- Task inputs:
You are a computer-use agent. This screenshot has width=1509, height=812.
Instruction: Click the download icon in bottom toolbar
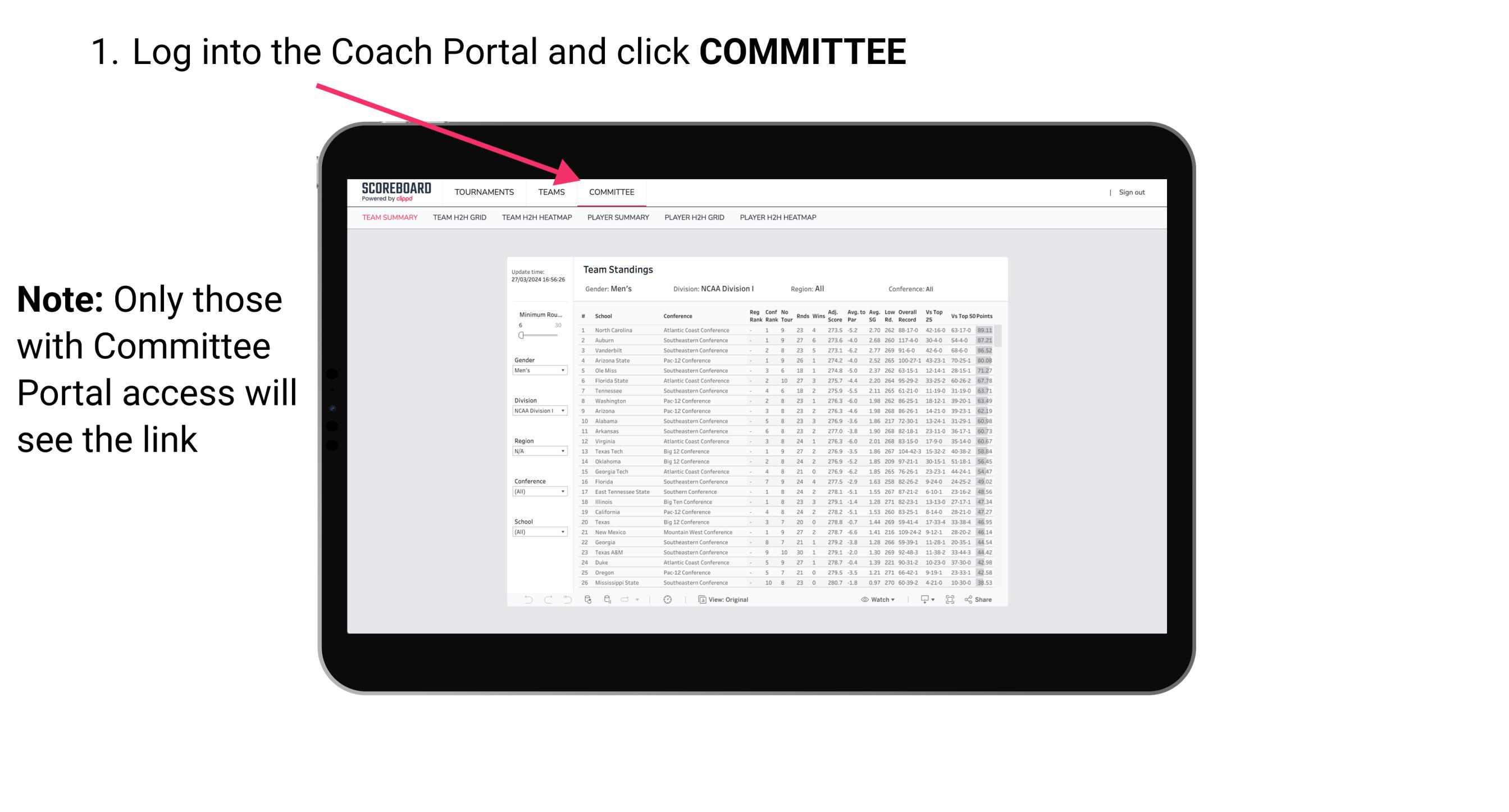pos(921,600)
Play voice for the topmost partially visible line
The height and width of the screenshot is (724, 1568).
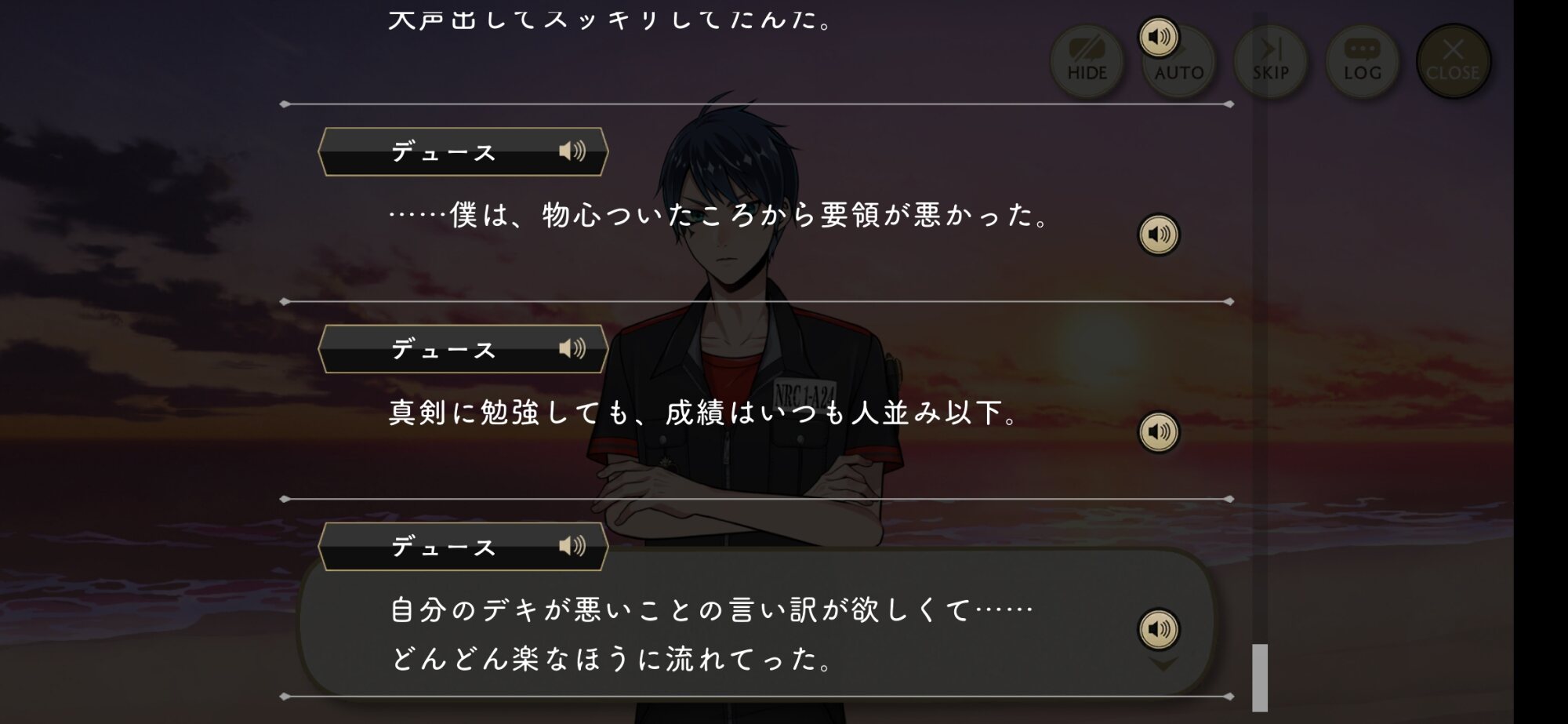pos(1158,37)
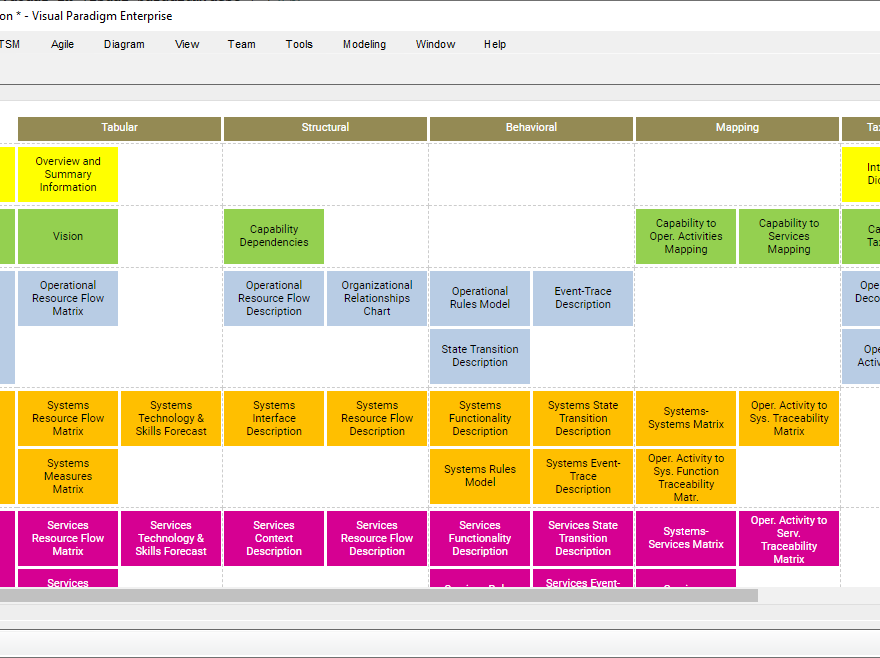The height and width of the screenshot is (658, 880).
Task: Open Capability Dependencies diagram type
Action: (274, 236)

- Task directions:
The required result is an exact copy of the lines from the line containing "The height and width of the screenshot is (724, 1568)." through the end of the entries, with every picture left out.

- Task response:
The height and width of the screenshot is (724, 1568).
pos(1158,37)
The height and width of the screenshot is (658, 880).
Task: Open Capability Dependencies diagram type
Action: (274, 236)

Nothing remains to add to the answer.